By John Rozentals.
The conditions at Queenstown Airport are mild, sunny and near-still.
More importantly they continue that way to the east to New Zealand’s Southern Alps (Ka Tiritiri o te Moana), whereas yesterday’s obligatory phone call had told The Helicopter Line a completely different story and forced my planned flight to be cancelled.
Pilot Callum Fisher is in total control, and my desire for him to fly a bit higher is the result of an increased scaredy-cat attitude gained with age rather then of any misgiving about his style.
Anyway, he is well ready for his best spot of flying in weeks. Which is just as well, because I am booked into a five-course dinner that evening hosted by Taittinger Champagne at The Rees Hotel’s flash True South dining room.
We’re soon clear of the green hills that give Queenstown a perversely Irish look, and shortly into a craggy mix of steely-blue and white that clearly differentiates the landscape from the rolling, dusty but very fertile hills of the Central-West of NSW where I now live.
It is magnificent, truly strikingly magnificent … and offering the sort of exhilaration that demands experience at least once on any lifetime to fully appreciate.
We pass sheer stone walls, vestiges of icy snow that will probably outlast summer, cascading waterfalls fed by snow that has succumbed, and glassy, no doubt chilly, substantial bodies of water, such as Lake Lochnager.
Are they the tarns I learnt about in school geography so many years ago, or some completely different quirk of nature?
Then we come to out first glacier.
It’s a piddly affair, and dismissed by Callum: “We’ll find something worth landing on.”
We fly over several more glaciers within Mount Aspire National Park, before settling on Tyndall Glacier for our landing on real snow.
Callum helps the others in the group to dismount the chopper, to frolic in the snow and to take photos.
I wisely choose to act my age and take some pix from the more secure possie in my fronr-row copter seat, befitting someone in the early stages of parkinson’s.

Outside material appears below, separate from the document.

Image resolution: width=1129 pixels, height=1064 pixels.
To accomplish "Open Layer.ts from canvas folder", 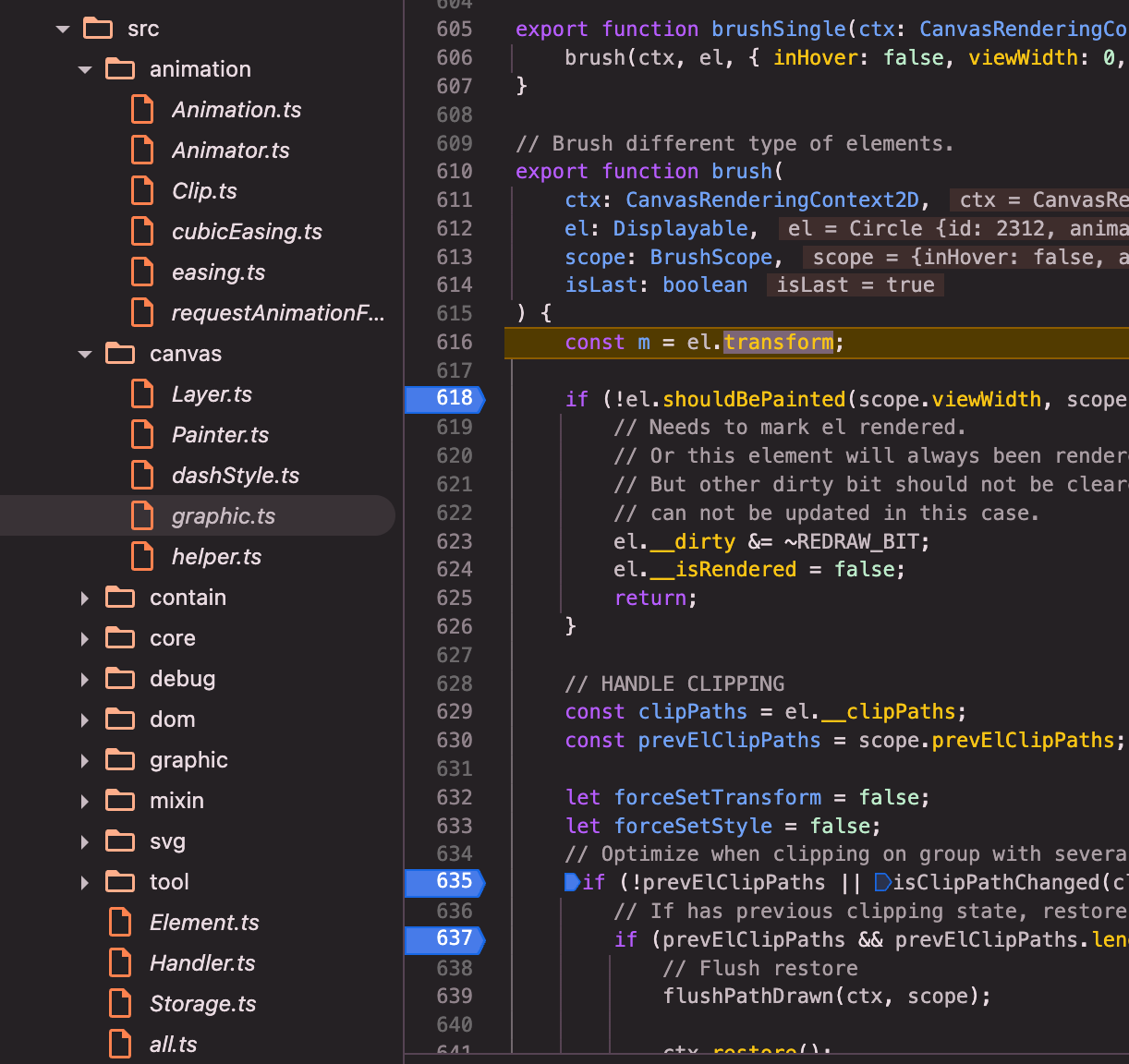I will 212,394.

Even from there, it’s a memorable experience.
On our way back we trace the path of the Shotover River, famously the site of activities such as jetboating and bungy jumping, activities which heralded the birth of Queenstown as a world adventure-tourism hotspot.
Then we land in the airport from which we took off. It’s all finished too soon, but there’s a champagne dinner on the cards … and that’s well worth waiting for, especially to see how The Rees’s new young Executive Chef, Corey Hume, handles a formidable task.
The Helicopter Line also has bases at Tekapo, Mt Cook, Franz Josef Glacier and Fox Glacier.
Prices range upwards from $195 per person for a 20-minute ‘Pilot’s Choice Special’ from Queenstown.
Many of the longer adventures, such as the 50-minute ‘Southern Glacier Experience’, which I’m on, include hotel pick-up and drop-off in the $615-per-person charge.
Included also is headphone-assisted commentary and muscly assitance on and off the copter, and the trips are very suitable for at least the partially disabled.